It’s perhaps fair to say that Alec Baldwin has experienced turbulent times, as of late. After demonstrating little in the way of public restraint and becoming embroiled in a series of heated exchanges with various members of the paparazzi, Baldwin now faces the repercussions of his actions. The question now lingers: is Baldwin’s MSNBC talk show dead in the water?
The Homophobic Slur
For those unaware, Baldwin was recently seen venting his spleen at a photographer, on the streets of Manhattan, following his successful courtroom battle against Genevieve Sabourin – an acquaintance that Baldwin had apparently met on the set of The Adventures of Pluto Nash. The judge subsequently sentenced the Canadian actress to seven months imprisonment for aggravated harassment and stalking.
After being hounded by paparazzi throughout much of Thursday and Friday, Baldwin appeared to lose his composure and became engaged in a series of volatile confrontations with numerous members of the press. Some of the lesser offences, which don’t appear to have gained as much media attention, involved Baldwin pushing aside a photographer and forcing a camera out of his hands, mocking a Fox news reporter, hurling a tirade of expletives at a female journalist and driving into a parked car.
However, the incident that has truly left The Aviator star in hot waters took place when he allegedly called a photographer a “c**k sucking f*g,” just outside his plush Manhattan apartment.
Although the star did not initially confess to using the gay slur, he later had a change of heart and partially admitted to his guilt.
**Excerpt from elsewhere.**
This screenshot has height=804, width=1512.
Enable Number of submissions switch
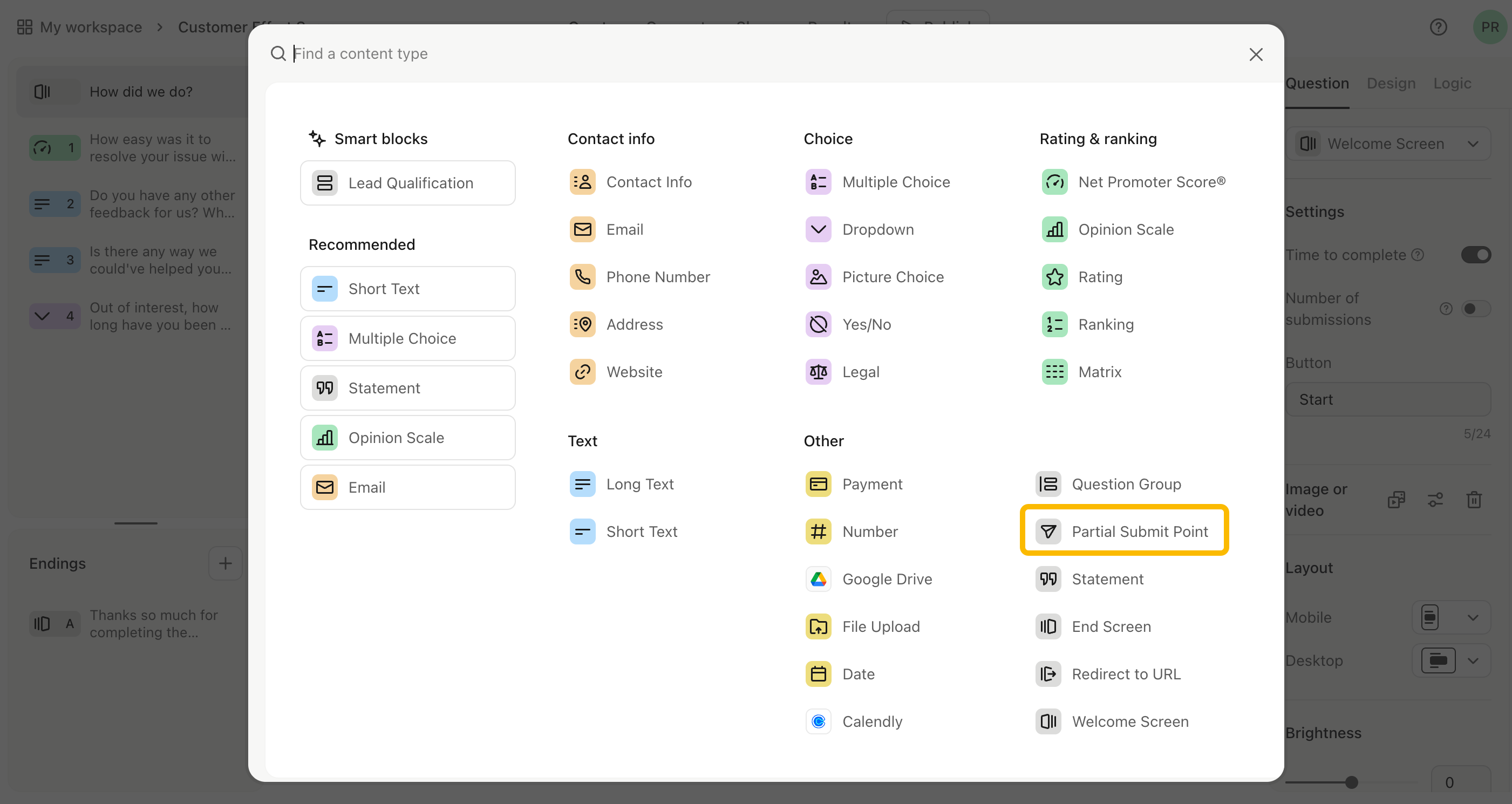point(1476,309)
Taking to Twitter, he had the following to say:
“Rich Ferraro from @glaad informs me that c’sucker is an anti-gay epithet. In which case I apologize and will retire it from my vocabulary.”
This was not the end of matters, however, as Baldwin then threatened to sue the celebrity news site, TMZ, for accusing him of using the word “f*g.” He claims that his derogatory remarks included the word “fathead” as opposed to “f*g.”
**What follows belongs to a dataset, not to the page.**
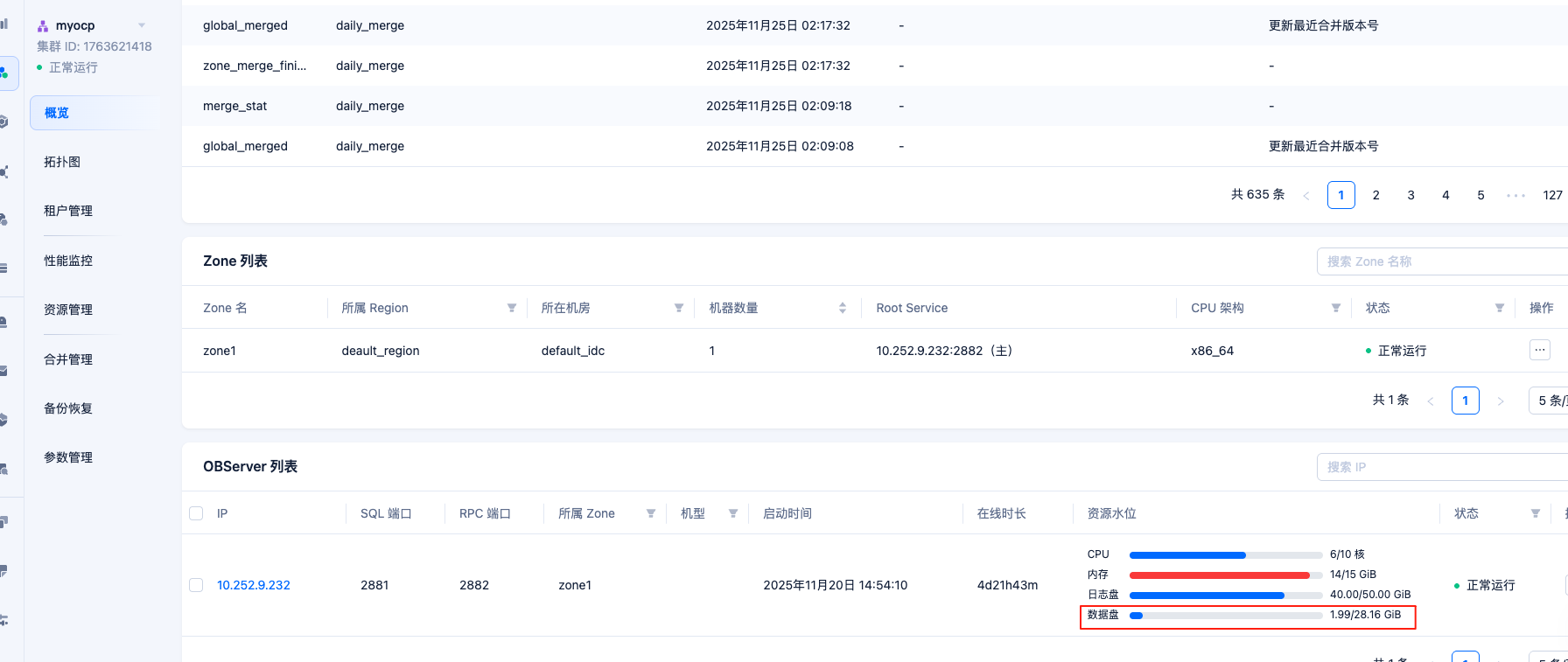Expand the myocp cluster dropdown

click(x=142, y=25)
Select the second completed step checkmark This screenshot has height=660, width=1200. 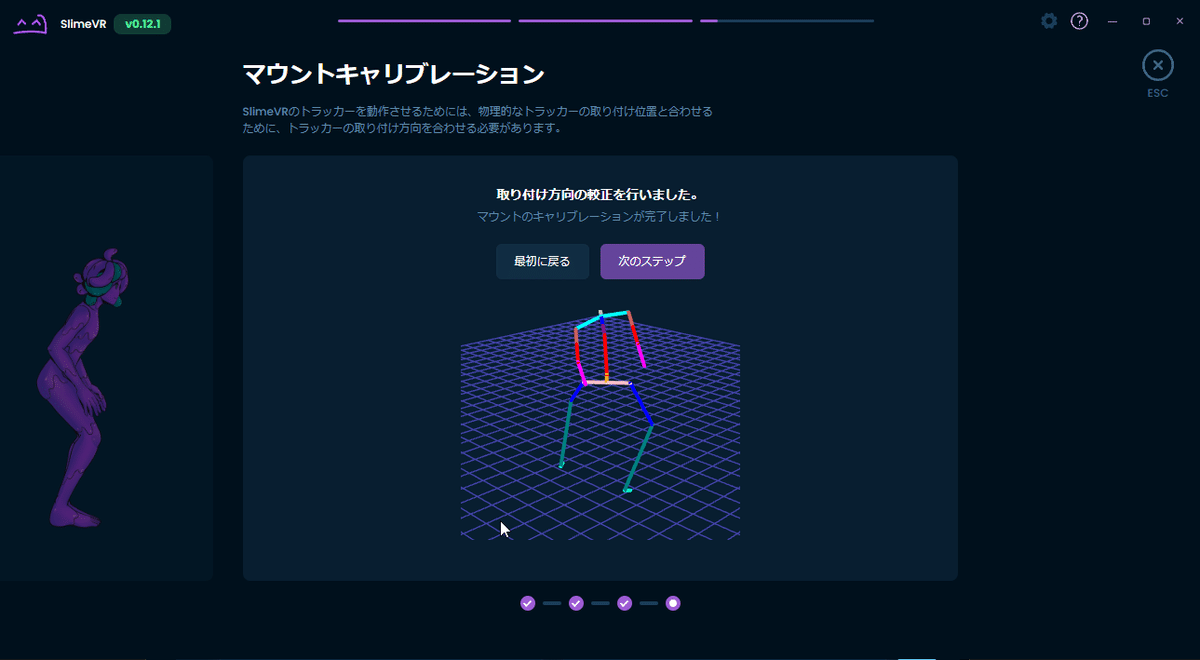(576, 603)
MSNBC Talk Show in Jeopardy?
Regardless, Baldwin then issued a groveling apology to his fans, as well as the colleagues of his MSNBC late-night chat show, Up Late with Alec Baldwin. In a statement, posted on MSNBC, the renowned actor had the following to say:
“I did not intend to hurt or offend anyone with my choice of words, but clearly I have – and for that I am deeply sorry. Words are important. I understand that, and will choose mine with great care going forward. What I said and did this week, as I was trying to protect my family, was offensive and unacceptable. Behavior like this undermines hard-fought rights that I vigorously support. I understand “Up Late” will be taken off the schedule for tonight and next week.”
In the wake of the incident, the late-night talk show was suspended for two weeks and there remains considerable uncertainty surrounding its future. As a columnist for Huffington Post, Baldwin ruminated over recent events, reflecting upon the contingency that his show may not make a return at all:
“Whether the show comes back at all is at issue right now… That show is off the air now. I am deeply apologetic to Ron Fried, who worked extremely hard with me on that show.”
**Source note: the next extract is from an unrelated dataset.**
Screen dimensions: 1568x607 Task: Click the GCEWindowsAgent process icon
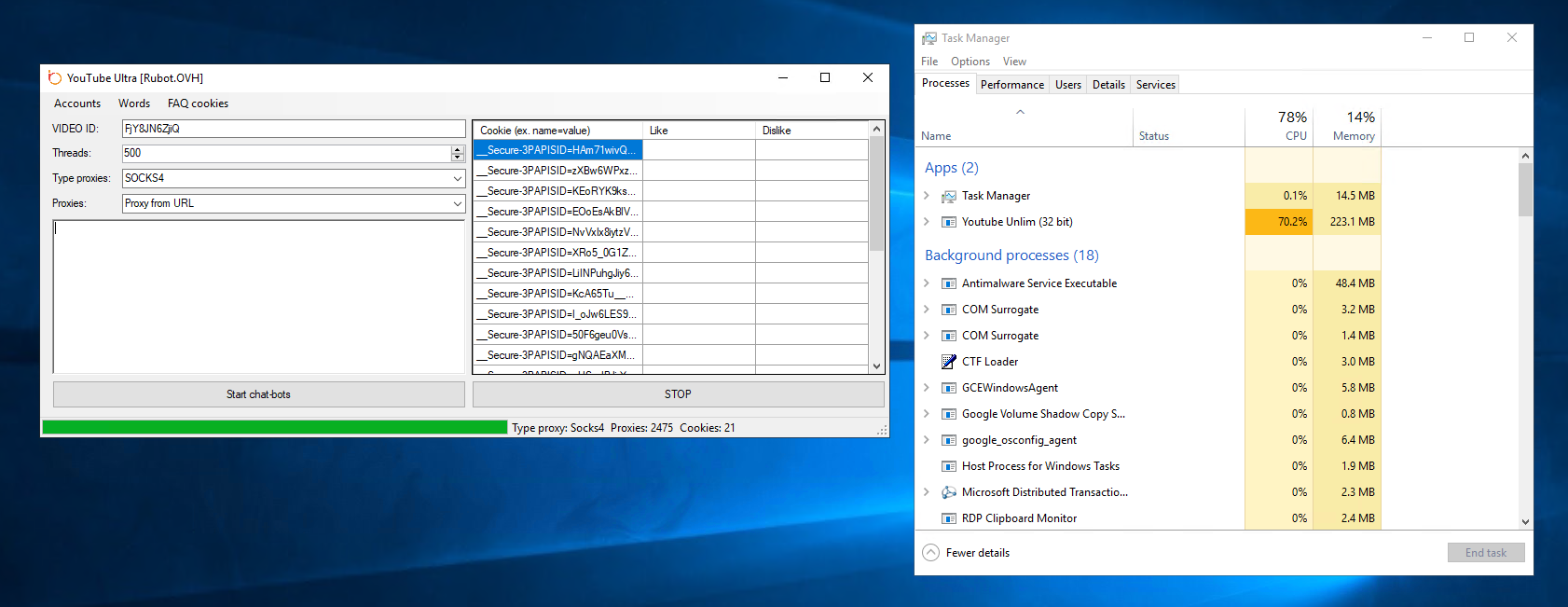point(949,388)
He then went on to describe the talk show as a work in progress, but one that he considered to offer interesting information and, as an added bonus, managed to beat CNN’s equivalent show in the ratings department.
He also took the opportunity to reiterate the point that the tape recording that TMZ is using as “evidence” against him was unclear, before going on to categorically state that a direct or indirect homophobic slur was not uttered.
Throughout the post, he explains that he is a staunch proponent of marriage equality and gay rights, and points out that his gay friends are baffled by the recent media storm that has been whipped up.
Baldwin takes an interesting perspective on the media hubbub and their mea culpa in persistently pestering celebrities and in disseminating sensationalist headlines:
“Also, it is interesting to note how, once again, the lie travels around the world quicker than even Twain imagined… the assertion that I am a bigoted homophobe travels at light speed and, at least in the case of those who like their internet news without fact or reflection, is accepted, even cheered, without a moment of doubt.”
He talks about what he perceives to be deplorable behavior from many factions of the media, equating their activity outside his home as being akin to a “hockey brawl,” blocking off streets, annoying his neighbors and inconveniencing local residents, workers and shoppers.
In concluding, he points to the country’s obsession with celebrity culture, describing it as “tragic.” He makes the posit that certain people take to forums and comments sections to weigh in on celebrity debacles, which he considers constitutes a sense of misdirected frustration over the government and economic issues, as well as the public’s own spiritual bankruptcy.
Is Alec Baldwin’s MSNBC late-night talk show already dead in the water? Only time will tell.